◆ **Objective**
Please return the listing from the line containing "This screenshot has width=605, height=311." through the line containing "[x=516, y=160]", copied exactly.

◆ **Recorded information**
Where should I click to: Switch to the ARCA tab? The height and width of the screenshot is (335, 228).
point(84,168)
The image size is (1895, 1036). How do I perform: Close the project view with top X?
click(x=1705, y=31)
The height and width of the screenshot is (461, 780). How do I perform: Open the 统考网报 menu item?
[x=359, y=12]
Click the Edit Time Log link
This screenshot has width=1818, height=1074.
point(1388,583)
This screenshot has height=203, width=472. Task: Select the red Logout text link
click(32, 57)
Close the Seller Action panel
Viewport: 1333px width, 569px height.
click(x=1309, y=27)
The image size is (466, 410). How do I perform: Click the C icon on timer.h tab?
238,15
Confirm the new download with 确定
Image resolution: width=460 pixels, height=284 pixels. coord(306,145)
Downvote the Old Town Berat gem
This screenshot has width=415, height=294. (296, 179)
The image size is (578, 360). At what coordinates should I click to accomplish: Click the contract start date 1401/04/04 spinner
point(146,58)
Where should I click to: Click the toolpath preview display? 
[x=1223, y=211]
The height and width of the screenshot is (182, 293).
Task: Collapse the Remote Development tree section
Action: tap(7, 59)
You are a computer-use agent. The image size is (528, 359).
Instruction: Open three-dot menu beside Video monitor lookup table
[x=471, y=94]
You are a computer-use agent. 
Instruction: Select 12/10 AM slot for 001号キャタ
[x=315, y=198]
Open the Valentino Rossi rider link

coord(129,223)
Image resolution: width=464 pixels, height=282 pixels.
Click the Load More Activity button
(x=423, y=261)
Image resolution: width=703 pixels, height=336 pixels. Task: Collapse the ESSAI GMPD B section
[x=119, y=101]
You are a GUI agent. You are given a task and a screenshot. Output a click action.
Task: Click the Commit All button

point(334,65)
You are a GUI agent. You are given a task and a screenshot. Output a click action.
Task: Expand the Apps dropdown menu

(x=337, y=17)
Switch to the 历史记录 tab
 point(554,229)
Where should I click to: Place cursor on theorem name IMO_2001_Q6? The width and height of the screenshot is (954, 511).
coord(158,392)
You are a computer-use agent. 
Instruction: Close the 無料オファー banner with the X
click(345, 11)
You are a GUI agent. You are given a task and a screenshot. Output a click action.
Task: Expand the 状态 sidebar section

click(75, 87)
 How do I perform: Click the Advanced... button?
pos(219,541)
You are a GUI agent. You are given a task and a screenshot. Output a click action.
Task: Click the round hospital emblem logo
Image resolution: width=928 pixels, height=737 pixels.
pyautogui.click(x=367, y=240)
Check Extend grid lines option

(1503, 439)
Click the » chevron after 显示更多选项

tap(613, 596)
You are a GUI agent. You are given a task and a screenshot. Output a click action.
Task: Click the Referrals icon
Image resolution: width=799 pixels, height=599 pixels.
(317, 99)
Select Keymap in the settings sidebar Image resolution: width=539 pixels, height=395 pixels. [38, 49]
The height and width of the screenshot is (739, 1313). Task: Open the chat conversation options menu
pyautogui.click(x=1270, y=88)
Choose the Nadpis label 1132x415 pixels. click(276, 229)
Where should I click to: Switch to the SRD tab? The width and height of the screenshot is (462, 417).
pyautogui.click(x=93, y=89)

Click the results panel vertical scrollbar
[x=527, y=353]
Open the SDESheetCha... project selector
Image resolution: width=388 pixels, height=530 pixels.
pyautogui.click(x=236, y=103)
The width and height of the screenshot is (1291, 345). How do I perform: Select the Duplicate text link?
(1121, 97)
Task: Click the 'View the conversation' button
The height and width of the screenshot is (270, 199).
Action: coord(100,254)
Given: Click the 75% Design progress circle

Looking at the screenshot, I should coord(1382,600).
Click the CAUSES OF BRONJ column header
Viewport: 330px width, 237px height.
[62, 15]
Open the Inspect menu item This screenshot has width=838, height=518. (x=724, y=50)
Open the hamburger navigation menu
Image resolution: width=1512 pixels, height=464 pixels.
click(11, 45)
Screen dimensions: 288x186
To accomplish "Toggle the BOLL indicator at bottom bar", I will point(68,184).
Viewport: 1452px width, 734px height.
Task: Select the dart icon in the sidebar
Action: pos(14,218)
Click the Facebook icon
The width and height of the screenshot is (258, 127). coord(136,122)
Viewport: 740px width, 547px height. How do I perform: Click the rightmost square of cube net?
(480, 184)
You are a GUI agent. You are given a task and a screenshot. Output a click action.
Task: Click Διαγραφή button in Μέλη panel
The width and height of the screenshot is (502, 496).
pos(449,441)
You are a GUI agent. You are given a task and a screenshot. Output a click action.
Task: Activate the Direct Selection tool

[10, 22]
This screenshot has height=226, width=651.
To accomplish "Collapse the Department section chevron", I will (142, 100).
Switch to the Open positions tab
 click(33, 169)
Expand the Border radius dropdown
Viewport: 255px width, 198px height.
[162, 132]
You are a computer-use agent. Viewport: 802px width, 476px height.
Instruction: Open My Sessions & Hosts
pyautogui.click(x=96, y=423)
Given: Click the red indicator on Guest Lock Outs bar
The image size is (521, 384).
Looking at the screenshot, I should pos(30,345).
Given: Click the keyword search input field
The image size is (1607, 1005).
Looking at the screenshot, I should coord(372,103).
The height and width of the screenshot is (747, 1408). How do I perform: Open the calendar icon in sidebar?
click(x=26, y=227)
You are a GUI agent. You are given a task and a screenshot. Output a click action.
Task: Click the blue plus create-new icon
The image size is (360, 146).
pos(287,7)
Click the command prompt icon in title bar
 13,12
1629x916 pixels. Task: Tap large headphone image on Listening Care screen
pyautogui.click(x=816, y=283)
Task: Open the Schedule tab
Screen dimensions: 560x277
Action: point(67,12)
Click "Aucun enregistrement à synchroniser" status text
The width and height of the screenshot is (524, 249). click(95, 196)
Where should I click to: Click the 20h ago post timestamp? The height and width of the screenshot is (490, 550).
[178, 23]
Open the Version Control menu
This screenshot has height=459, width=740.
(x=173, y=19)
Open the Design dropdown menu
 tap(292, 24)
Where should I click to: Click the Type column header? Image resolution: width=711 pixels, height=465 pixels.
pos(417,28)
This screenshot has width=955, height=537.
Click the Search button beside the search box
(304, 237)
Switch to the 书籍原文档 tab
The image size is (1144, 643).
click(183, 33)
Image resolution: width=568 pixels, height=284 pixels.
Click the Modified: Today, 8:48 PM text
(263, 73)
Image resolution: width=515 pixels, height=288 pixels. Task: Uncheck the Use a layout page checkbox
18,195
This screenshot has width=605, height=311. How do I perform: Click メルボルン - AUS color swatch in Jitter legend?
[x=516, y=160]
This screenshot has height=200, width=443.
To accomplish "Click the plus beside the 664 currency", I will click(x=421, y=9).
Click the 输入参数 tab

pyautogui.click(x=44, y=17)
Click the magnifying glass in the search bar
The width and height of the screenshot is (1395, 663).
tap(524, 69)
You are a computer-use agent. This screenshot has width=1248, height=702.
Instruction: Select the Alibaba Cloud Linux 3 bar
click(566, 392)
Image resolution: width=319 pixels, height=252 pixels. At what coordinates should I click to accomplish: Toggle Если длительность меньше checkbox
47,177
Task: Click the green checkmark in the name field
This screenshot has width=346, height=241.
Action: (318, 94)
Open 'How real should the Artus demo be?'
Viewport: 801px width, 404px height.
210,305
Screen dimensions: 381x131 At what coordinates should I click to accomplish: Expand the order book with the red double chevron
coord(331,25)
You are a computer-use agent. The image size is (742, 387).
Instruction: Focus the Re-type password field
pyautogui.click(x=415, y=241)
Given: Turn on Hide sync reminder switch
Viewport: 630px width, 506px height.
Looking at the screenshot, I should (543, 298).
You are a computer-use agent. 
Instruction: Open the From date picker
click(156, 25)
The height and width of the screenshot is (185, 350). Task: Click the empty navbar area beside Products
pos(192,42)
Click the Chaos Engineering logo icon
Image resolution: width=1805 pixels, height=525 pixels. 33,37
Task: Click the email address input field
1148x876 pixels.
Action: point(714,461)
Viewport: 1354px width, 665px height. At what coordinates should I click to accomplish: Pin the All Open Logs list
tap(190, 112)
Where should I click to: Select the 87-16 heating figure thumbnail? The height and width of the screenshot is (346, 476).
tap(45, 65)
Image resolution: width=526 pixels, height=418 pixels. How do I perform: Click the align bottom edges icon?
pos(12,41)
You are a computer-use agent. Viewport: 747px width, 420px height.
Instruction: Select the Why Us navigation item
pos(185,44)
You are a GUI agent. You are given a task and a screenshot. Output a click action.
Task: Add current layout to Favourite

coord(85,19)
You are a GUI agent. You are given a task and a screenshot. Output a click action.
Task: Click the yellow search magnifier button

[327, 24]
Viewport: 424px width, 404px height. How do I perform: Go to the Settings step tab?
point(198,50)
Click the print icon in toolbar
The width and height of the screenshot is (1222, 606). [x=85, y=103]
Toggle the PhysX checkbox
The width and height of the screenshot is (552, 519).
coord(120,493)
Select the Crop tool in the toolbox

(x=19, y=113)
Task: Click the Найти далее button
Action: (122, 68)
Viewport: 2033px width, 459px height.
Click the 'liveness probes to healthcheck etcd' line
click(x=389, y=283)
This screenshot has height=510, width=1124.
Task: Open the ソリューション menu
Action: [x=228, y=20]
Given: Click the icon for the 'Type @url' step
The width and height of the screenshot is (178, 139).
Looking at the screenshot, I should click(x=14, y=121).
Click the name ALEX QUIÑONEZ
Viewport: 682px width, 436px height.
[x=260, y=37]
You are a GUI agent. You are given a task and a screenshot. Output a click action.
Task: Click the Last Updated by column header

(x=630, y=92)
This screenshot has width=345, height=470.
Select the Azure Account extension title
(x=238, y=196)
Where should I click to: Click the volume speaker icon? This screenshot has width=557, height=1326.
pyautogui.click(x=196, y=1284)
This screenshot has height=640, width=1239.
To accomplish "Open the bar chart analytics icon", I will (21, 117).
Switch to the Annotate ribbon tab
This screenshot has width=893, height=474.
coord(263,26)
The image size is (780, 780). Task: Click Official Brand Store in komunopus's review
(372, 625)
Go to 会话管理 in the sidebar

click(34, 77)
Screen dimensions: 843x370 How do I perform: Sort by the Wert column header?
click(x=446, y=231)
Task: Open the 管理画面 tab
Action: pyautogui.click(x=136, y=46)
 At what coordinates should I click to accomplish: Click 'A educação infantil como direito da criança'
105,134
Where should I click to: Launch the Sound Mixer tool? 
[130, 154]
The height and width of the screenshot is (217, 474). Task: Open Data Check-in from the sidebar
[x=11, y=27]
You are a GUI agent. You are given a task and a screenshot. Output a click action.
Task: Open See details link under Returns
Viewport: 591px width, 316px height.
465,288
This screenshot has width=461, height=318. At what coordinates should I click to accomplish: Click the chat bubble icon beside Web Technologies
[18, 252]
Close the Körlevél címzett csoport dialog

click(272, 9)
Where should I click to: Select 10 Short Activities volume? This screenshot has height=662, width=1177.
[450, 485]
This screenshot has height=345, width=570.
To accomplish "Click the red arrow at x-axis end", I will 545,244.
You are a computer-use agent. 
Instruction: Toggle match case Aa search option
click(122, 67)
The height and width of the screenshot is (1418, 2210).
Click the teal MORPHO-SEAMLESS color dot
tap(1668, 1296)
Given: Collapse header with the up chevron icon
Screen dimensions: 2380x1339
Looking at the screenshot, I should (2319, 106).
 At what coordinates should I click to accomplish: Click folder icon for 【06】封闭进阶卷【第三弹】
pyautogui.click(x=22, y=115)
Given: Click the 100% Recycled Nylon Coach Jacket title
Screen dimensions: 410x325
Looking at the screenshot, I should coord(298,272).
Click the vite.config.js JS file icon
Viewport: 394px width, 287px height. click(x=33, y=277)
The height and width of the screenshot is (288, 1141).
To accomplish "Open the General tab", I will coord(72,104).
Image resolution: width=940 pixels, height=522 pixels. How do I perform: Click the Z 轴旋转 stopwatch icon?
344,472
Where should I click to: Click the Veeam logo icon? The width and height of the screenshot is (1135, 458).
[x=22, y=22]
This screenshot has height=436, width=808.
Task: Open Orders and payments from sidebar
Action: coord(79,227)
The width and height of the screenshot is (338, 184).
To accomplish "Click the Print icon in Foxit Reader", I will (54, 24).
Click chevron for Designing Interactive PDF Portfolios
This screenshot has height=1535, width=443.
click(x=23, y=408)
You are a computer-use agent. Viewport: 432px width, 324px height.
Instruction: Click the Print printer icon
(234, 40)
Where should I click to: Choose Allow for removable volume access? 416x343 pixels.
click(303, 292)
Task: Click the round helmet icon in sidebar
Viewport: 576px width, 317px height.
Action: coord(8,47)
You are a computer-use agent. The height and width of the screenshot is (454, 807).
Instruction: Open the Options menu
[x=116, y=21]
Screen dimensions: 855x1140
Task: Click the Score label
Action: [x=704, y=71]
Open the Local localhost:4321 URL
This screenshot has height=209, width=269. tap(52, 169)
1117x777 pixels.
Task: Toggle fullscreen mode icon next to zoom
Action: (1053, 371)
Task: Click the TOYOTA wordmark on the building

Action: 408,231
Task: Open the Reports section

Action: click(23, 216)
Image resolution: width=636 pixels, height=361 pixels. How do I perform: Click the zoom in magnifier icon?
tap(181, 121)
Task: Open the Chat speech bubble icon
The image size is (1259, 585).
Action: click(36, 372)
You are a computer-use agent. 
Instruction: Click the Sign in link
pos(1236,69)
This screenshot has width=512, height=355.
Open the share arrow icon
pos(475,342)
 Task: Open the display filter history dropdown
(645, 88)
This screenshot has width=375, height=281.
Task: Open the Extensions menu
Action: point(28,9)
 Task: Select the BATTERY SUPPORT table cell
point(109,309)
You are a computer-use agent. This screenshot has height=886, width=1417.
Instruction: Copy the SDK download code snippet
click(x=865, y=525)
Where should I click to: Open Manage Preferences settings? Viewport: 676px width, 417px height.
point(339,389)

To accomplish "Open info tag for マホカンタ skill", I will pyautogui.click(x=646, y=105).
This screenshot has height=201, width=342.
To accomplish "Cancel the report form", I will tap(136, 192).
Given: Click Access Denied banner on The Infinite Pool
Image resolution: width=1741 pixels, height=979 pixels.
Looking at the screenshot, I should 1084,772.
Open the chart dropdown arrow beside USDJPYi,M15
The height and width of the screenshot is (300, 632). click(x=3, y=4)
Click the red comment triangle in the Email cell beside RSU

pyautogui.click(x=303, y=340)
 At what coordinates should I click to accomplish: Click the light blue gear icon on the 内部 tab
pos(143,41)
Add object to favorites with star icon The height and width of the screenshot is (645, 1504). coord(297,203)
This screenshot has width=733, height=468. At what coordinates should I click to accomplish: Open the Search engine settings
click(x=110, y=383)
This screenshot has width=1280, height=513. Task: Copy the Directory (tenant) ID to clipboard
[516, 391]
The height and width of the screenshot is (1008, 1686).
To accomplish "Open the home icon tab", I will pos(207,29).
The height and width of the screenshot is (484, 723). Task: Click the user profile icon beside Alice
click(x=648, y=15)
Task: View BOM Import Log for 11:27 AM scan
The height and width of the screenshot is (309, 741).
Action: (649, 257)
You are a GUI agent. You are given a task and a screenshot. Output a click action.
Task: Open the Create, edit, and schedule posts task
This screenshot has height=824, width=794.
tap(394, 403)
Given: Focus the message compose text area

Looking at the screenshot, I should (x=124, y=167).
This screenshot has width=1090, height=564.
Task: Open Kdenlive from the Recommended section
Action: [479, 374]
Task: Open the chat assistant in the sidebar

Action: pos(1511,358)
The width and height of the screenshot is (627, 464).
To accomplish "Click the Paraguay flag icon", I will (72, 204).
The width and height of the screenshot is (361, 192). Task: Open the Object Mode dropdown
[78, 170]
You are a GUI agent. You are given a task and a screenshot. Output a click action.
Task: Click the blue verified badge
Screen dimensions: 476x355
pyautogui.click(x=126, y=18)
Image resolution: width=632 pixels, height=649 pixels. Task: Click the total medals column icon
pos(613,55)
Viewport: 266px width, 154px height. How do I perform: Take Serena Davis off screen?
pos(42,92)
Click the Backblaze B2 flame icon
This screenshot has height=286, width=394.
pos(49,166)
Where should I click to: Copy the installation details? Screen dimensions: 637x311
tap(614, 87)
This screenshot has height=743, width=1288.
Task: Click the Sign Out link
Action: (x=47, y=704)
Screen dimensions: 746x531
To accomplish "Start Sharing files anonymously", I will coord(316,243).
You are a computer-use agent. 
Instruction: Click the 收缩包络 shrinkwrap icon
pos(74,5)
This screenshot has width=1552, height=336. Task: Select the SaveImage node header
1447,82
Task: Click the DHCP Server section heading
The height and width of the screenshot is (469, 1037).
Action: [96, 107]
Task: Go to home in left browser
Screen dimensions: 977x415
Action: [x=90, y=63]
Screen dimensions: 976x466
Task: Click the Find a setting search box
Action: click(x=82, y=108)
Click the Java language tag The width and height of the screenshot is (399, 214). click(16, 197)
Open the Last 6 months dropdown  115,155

◆ **Solution for this exercise**
This screenshot has width=605, height=311. How do I perform: Click メルボルン - AUS color swatch in Jitter legend?
[x=516, y=160]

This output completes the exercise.